A better way to tag taxonomic ranks

Hi mappers,

This thread was originally created for gathering feedback on a proposal. But with discussions came new insights. I’ve cancelled the proposal in favour of the discussion, which (hopefully) will lead to a new kind of proposal.

The original proposal can still be found here. But please join the discussion for a better solution!

I’ve rewritten the proposal to be clearer and more concise, but made no substantive changes.
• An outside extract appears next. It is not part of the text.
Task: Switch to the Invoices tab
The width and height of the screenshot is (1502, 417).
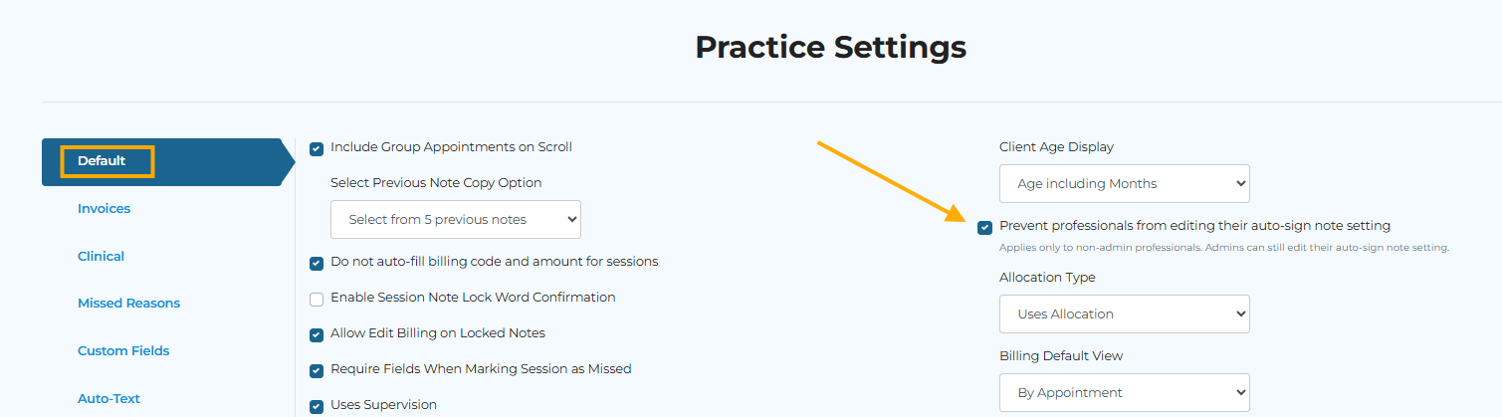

The explanation and reason haven’t justified this. taxon= is exactly not meant to be parsed, It’s a method to fill in the taxonomy without ranking it. What’s the problem with using species= , taxon:*= ?

1 Like

That’s a fair question, we’re having a similar discussion in the Dutch community. Where I’m aming at with this proposal, is infraspecific names such as subspecies and cultivar. I think there is a lacking of consensus over how to tag these. One person prefers to add everything to the species=* tag, the other uses taxon=* in combination with unnecessary infraspecific tags. For example, taxon:cultivar=Flame, says something about taxon=*. That’s a tag saying something about another tag and a tag that is useless by itself, which (I heard) is a thing we should prevent.

So based on that I’m already deviating from my original proposal and was thinking about the following two options:

  1. Put infraspecific names, so everything that comes after species in hierarchy (subspecies, variety, form, cultivar, etc.), inside the species=* tag. Documenting that and deprecate/discourage infraspecific taxon sub-keys like taxon:cultivar=* & taxon:subspecies=*, which don’t hold any valuable information and only say something about taxon=*, in favour of that way of tagging. Like species=Fraxinus angustifolia var. pilosa. Or;
  2. Put infraspecific names in their own taxon:<taxon_rank>=* key. Such as taxon:cultivated_species=Fraxinus angustifolia 'Flame'. This is different from my original proposal for taxon:rank=cultivated_species, because that would be a tag saying something about taxon=*. The taxon:<taxon_rank>=* key is useful by itself.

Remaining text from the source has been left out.